…Wants Government to delay implementation for one year
…Seeks return of SON to Ports
The National Association of Government Approved Freight Forwarders (NAGAFF) has said that for Nigeria to benefit from the Africa Continental Free Trade Area (AfCFTA) recently signed by President Muhammadu Buhari, it must ensure that must the National Metrology Institute operated by the Standards Organization of Nigeria (SON) is made to be adequately functional and proactive to quality assurance and standards.
The founder of NAGAFF, Dr. Boniface Aniebonam who made this submission in a statement in Lagos on Tuesday posited that Nigeria signing up for the African Continental Free Trade Area (AfCFTA) without due consideration to metrological shortcomings in the local manufacturing content, shall be like opening her economy to further danger of dumping substandard, fake and life endangering products into the country.

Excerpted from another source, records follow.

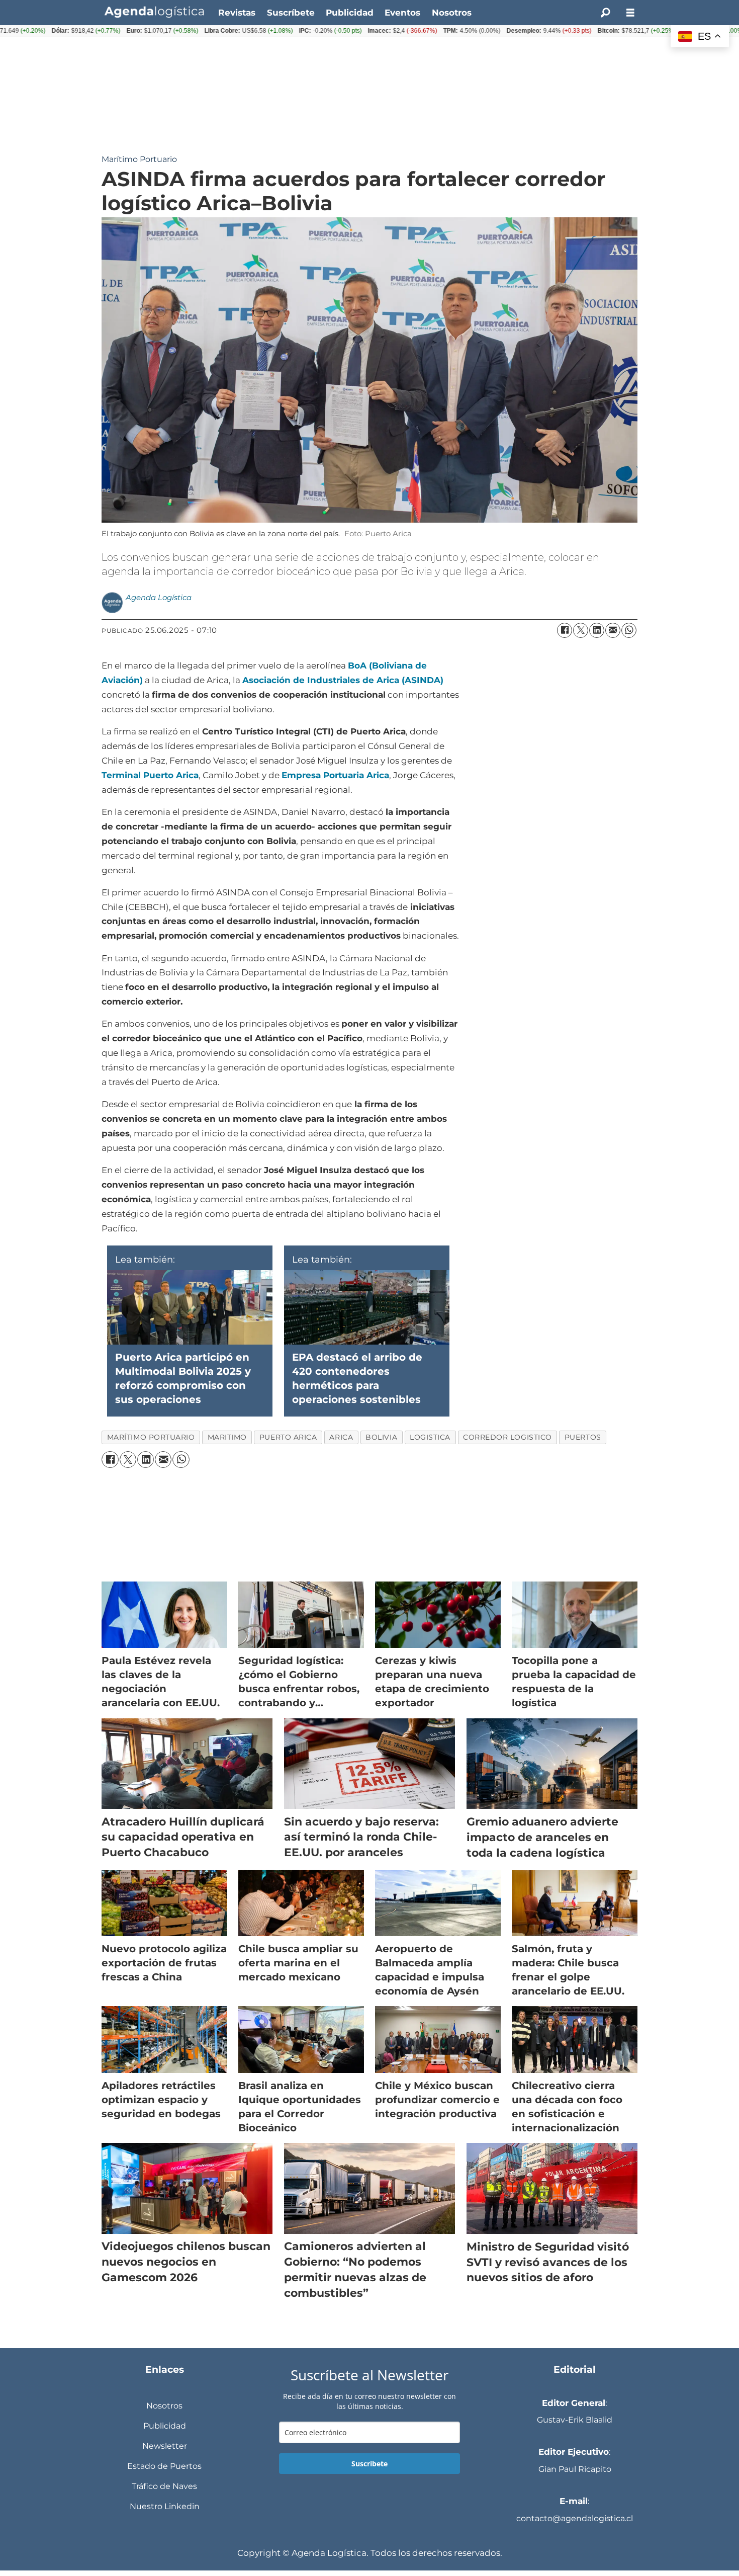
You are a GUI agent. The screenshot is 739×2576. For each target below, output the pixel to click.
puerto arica (288, 1437)
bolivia (381, 1437)
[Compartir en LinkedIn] (596, 630)
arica (341, 1437)
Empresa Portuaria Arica (335, 775)
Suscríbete (291, 13)
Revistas (236, 13)
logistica (430, 1437)
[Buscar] (605, 12)
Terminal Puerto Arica (150, 775)
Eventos (402, 13)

According to Aniebonam, there was no gainsaying the fact that Nigeria was a large market for African countries in particular and the world economy, in general hence it was unthinkable to note that Nigeria signed into this agreement without ensuring that Nigerian made products could compete effectively with other manufacturers outside the country.

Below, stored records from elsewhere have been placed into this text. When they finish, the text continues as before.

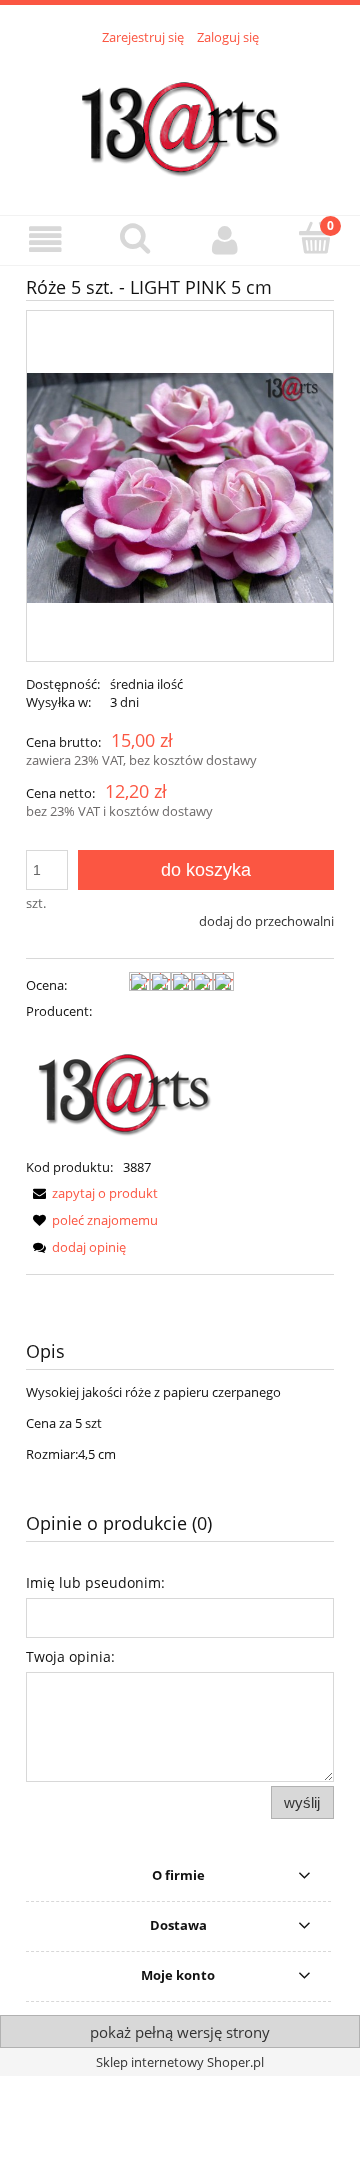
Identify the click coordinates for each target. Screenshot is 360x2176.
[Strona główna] (180, 119)
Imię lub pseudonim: (95, 1582)
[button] (45, 239)
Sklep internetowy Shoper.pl (180, 2062)
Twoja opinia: (70, 1656)
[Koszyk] (315, 238)
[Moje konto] (225, 239)
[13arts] (126, 1087)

While recalling that metrology was the science of measurement and the component of the National Quality Infrastructure (NQI) that ensured accuracy of measurements to the international system of units (SI), he observed that the institution that provided and ensured this accuracy and traceability of measurement in every country was the National Metrology Institution (NMI) which according to him was domiciled in Standards Organization of Nigeria (SON) and located in Enugu state.
According to him,” We also know that NMI is the custodian of the national primary measurement standards for all fields of measurements namely: – mass, volume, length, pressure, temperature, force, etc. It is therefore our informed opinion that building adequate infrastructure for metrology in Nigeria will provide the required confidence in Made-in-Nigeria products and services and will be highly competitive amongst the foreign products. In other words if Nigeria must benefit from AfCFTA we must ensure NMI is made to be adequately functional and proactive to quality assurance and standards.
“And for us in NAGAFF, we have to continue to advise the government through our public policy advocacy, the need for government to pay greater attention to the informal sector groups than the present position wherein the government has continued with uncommon support for the organized private sector with their bogus and unverifiable economic inputs to the ailing economy.
“We have also and severally advised government to return Standards Organisation of Nigeria (SON) to the ports and borders rather than the present situation wherein they are only invited when the need arises at the ports. It is on record that even when their interest is indicated, the products may have been released and exited out of the ports and borders. Indeed the Nigeria Customs operatives are not conversant and familiar with matters on quality assurance and standards. Our informed position at the entry points is to state clearly that if we must make gain from the free trade agreement, SON is the roadmap, meaning that NMI and SON efficiency are of utmost importance.
“The other critical infrastructure is steady power generation and distribution and indeed human resource development and management. Otherwise AfCFTA may become an economic suicide for Nigeria”.
He therefore recommended that President Buhari should delay the implementation of AfCFTA for the next one year, invite SON management to tell him what shall help them to discharge their statutory duty effectively and efficiently, engage NAGAFF, CRFFN and other sister associations to make inputs on how best the free trade agreement can be implemented operationally at the entry points.
He further recommended that the Nigerian Customs as the lead agency of the government at the nation’s entry points, may wish to engage the critical stakeholders in conjunction with SON, Nigerian Shippers’ Council (NSC) and the National Agency for Food, Drug Administration and Control (NAFDAC) to educate and enlighten the informal sector groups on matters of compliance to customs regulations and quality assurance and standards of products entering Nigeria.
Aniebonam who is also the National Chairman of the New Nigeria Peoples Party (NNPP) informed advised that inherent abuse on ECOWAS treaties and implementation should be a guide to that of free trade in Africa adding that Nigeria definitely was a target while also acknowledging that it must not be an island.
”At this juncture, it has become pertinent to take a flash back into history, especially the ETLS programme, which eventually, left Nigeria and its economy badly bruised. Nigeria has a large market no doubt. It ended up serving as a dumping ground for products from other African countries which may have repackaged the products originally manufactured outside Africa.
“We therefore urge the Government to be circumspect in commencing the implementation of the AfCFTA. Some safeguard measures as we mentioned above should be put in place first. Recall that in 1999 – 2001, NAGAFF advocated that the Nigerian Ports must take proactive measures noting that our ports are undergoing second phase of development wherein manufacturing firms started springing up in the ports arena. Truck parks became an issue within the ports. We advised that truck terminals should be established outside the ports on call up system. Nobody listened to us and today the issue of truck parks is a problem”, he added.